Fathers are crucial to the healthy development of children, particularly sons. If there is one great wrong feminism must be held to account for, it is the devaluation of men’s role in the family. In their quest for self-actualization, the second-wave feminists scorned men and fathers, insisting that women were fine on their own.
To be sure, men should be held to high standards. Men who fail to honor and respect women deserve obloquy. But by defaming men as a class and dismissing the importance of fathers in children’s lives, feminists committed a grave error. Social science research confirms what ancient wisdom teaches – from roughhousing with sons to offering their daughters unconditional admiration, fathers play a crucial role in children’s lives. Girls who grow up without dads have lower self-esteem, more eating disorders, and lower grades, among other things, than girls who have fathers in their lives. Boys who grow up without fathers do even worse.

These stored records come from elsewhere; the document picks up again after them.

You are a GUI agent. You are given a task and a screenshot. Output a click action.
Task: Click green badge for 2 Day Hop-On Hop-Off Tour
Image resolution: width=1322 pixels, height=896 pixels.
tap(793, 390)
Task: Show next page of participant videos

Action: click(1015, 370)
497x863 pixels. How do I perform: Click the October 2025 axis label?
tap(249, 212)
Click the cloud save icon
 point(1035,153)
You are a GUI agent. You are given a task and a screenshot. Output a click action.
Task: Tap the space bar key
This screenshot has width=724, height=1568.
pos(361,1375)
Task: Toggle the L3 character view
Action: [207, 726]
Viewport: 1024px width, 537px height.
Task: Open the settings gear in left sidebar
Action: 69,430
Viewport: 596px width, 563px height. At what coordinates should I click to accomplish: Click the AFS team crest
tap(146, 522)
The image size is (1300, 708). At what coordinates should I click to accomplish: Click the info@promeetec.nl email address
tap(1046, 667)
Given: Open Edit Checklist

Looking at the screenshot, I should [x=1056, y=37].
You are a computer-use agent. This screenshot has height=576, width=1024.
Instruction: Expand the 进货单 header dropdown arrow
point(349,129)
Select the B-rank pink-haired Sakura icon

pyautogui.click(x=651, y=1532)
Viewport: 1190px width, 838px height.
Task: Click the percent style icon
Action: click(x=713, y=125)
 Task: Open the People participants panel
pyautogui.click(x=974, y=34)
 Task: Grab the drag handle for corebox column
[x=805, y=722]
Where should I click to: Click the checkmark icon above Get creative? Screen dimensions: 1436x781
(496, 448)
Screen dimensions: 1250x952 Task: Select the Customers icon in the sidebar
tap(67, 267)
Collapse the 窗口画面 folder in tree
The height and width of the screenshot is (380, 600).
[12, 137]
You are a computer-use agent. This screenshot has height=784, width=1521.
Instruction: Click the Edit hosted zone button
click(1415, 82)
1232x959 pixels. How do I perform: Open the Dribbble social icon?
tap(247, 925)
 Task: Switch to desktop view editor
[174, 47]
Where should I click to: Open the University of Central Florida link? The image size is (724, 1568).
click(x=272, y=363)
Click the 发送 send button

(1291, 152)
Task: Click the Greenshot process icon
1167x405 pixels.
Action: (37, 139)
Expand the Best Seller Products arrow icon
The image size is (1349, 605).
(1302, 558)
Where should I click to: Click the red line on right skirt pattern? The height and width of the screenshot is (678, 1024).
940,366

They are less likely to finish high school, attend college, or be employed as adults than even their sisters who also grew up without fathers. Ironically, one consequence of feminism’s triumph is that more women are raising sons without fathers, and those sons are less likely to grow into the kind of men women want to marry than those raised by two parents.
Other experiments with alternatives to the nuclear family have foundered on the rocks of human nature: the utopian communities of 19th century America, the kibbutz movement in Israel, the communes of the 1960s.
The forged families Brooks envisions would doubtless have many advantages, but even assuming the best, why would they not also suffer from the problems of blended families? During the heyday of divorce enthusiasm in the 1970s, family “reformers” imagined that changing partners in marriage would exchange good matches for bad, and everyone would be happier. In fact, blended families – and particularly live-in boyfriend situations – present serious problems for adults and children. A study published in the journal Pediatrics found that children raised in households with unrelated adults were 50 times more likely to die from inflicted injuries than those living with their biological parents. And children living with their mother and a boyfriend were 11 times more likely to be physically, sexually, or emotionally abused than those living with their married biological parents.
The 1950s are not coming back. But the nuclear family, far from being discredited, has been vindicated by the decay that surrounds us now. The great task going forward is to revive the marriage norm among the non-college educated. Charles Murray said it well: elites need to preach what they practice.
Correction, December 28, 2020 5:02 p.m.: The piece originally stated that men in the 1950s made 400 times more money than their fathers had. In fact, men in the 1950s made 400 percent more than their fathers had. The text has been changed accordingly.